(What the task requires): Retype, word for word, the part of the landing-page blog post below that opens with the words containing "It is a modified" and closes with "share with you.".

(Quoted passage):
◇ ◇ ◇ ◇ ◇ ◇ ◇
TL;DR
- Plunk has a generous free plan, ideal for low-budget indie hackers
- Plausible Analytics is dead simple and privacy-friendly
- Deploying with Cloudflare pages is simple and fast
- Open Graph tags are useful to make links look good on social media
- Compiling Sass in the CLI
- Replacing env variables in HTML files with Vite
- Gandi.net domains cost 2 to 3 times more than other registrars
Introduction
From today onwards, I will blog about my learning journeys and other things I find interesting. I’m not sure how often I’ll do it, but I’ll try to do it as often as possible. This is the first post of this kind.
Today I developed a basic landing page for my social accountability platform, duty.camp, with a mission statement and a form to capture email addresses of people interested in the project.
It is a modified copy of once.com source code inspired by 37signals once.com landing page.
While doing that, I learned some useful things that I want to share with you.
◇ ◇ ◇ ◇ ◇ ◇ ◇
(Dataset section):
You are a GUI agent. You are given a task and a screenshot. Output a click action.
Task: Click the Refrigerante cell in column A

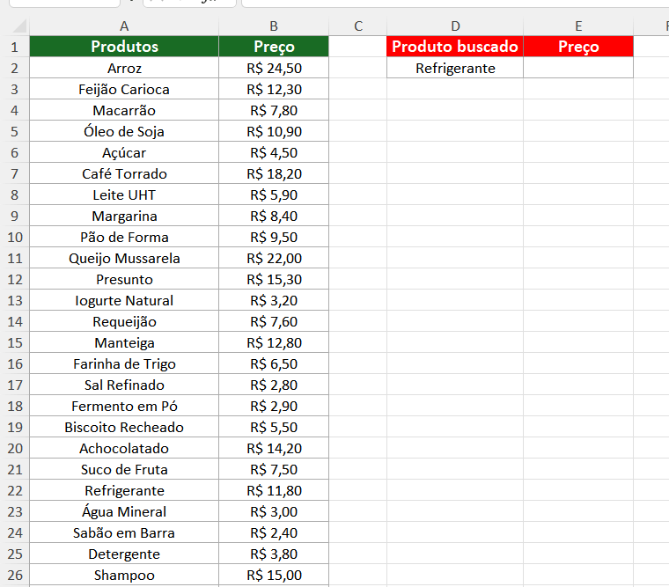pyautogui.click(x=124, y=490)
◇ ◇ ◇ ◇ ◇ ◇ ◇
(The reply):
It is a modified copy of once.com source code inspired by 37signals once.com landing page.
While doing that, I learned some useful things that I want to share with you.